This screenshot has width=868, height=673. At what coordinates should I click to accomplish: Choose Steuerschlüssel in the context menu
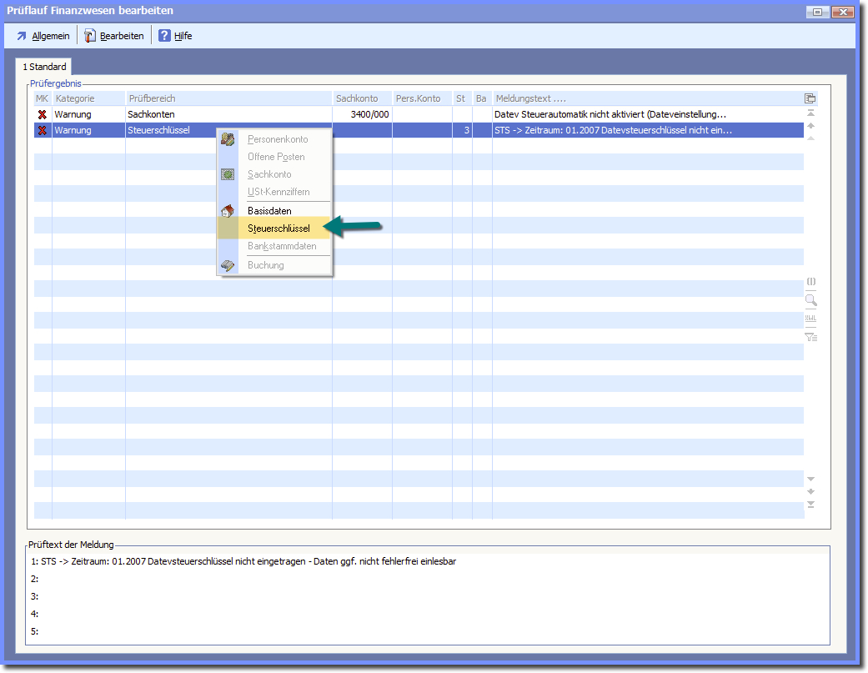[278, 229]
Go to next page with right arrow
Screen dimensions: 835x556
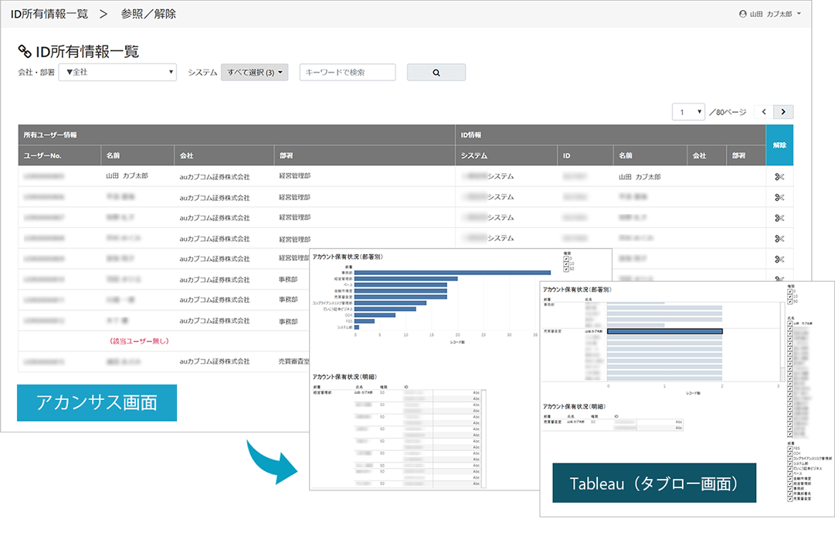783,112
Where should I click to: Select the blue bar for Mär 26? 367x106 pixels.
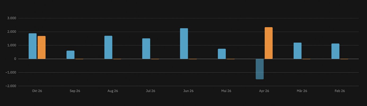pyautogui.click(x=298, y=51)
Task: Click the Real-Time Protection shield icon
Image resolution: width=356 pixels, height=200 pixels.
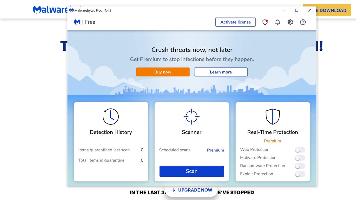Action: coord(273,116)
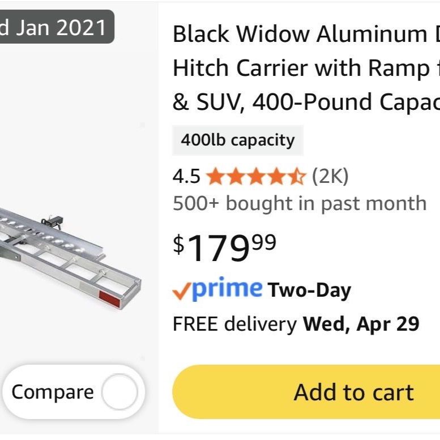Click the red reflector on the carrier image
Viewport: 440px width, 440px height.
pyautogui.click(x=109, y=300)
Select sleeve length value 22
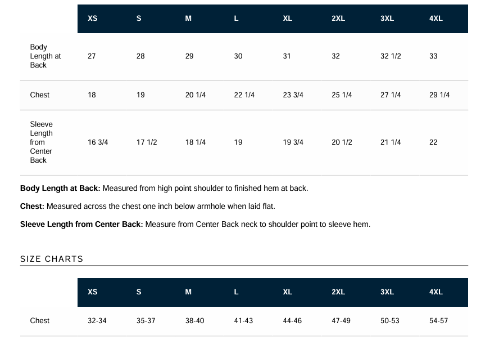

----

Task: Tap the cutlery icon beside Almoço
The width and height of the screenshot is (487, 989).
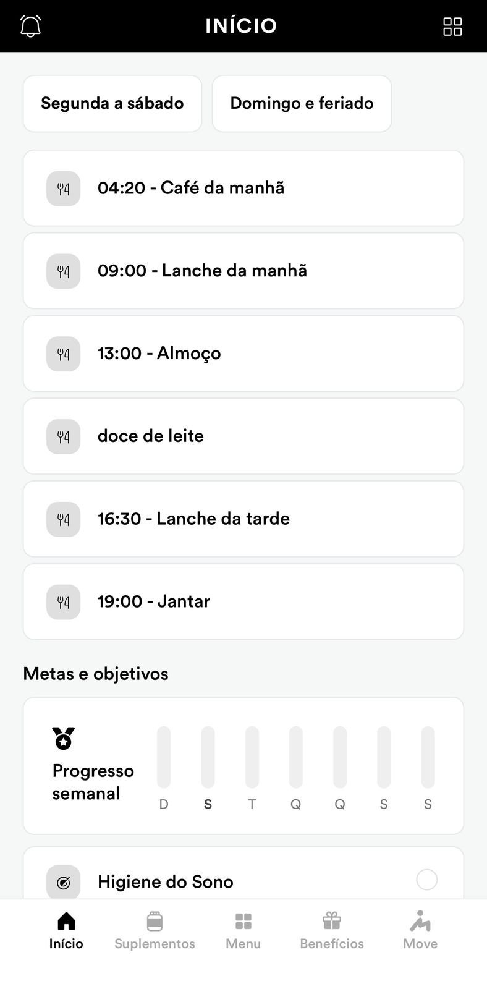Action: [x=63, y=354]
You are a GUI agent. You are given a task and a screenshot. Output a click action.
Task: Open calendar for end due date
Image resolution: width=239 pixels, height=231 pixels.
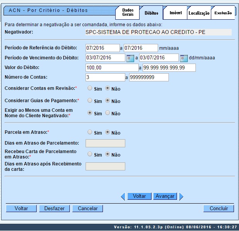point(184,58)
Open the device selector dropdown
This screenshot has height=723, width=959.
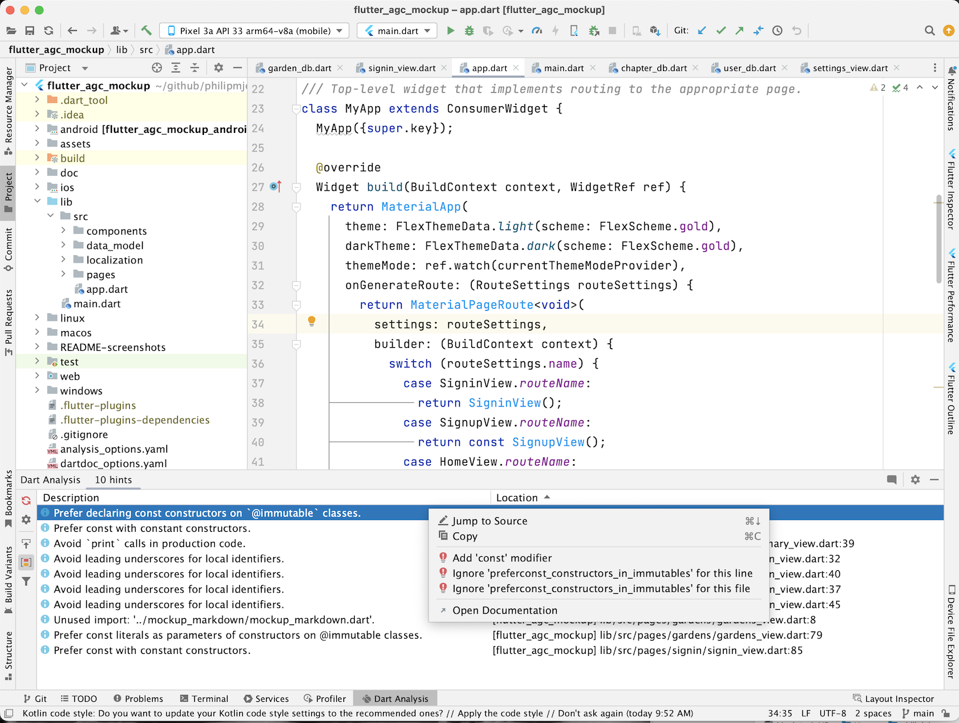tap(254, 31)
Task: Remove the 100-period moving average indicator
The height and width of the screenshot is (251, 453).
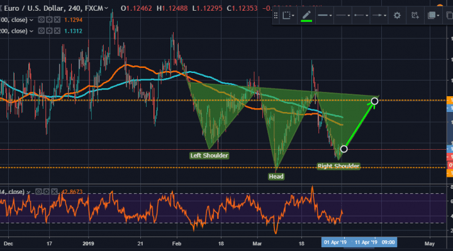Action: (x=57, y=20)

----

Exercise
What is the number of lines in this listing that contain the word "Open"? Answer with that number and nothing else.

Output for this exercise
2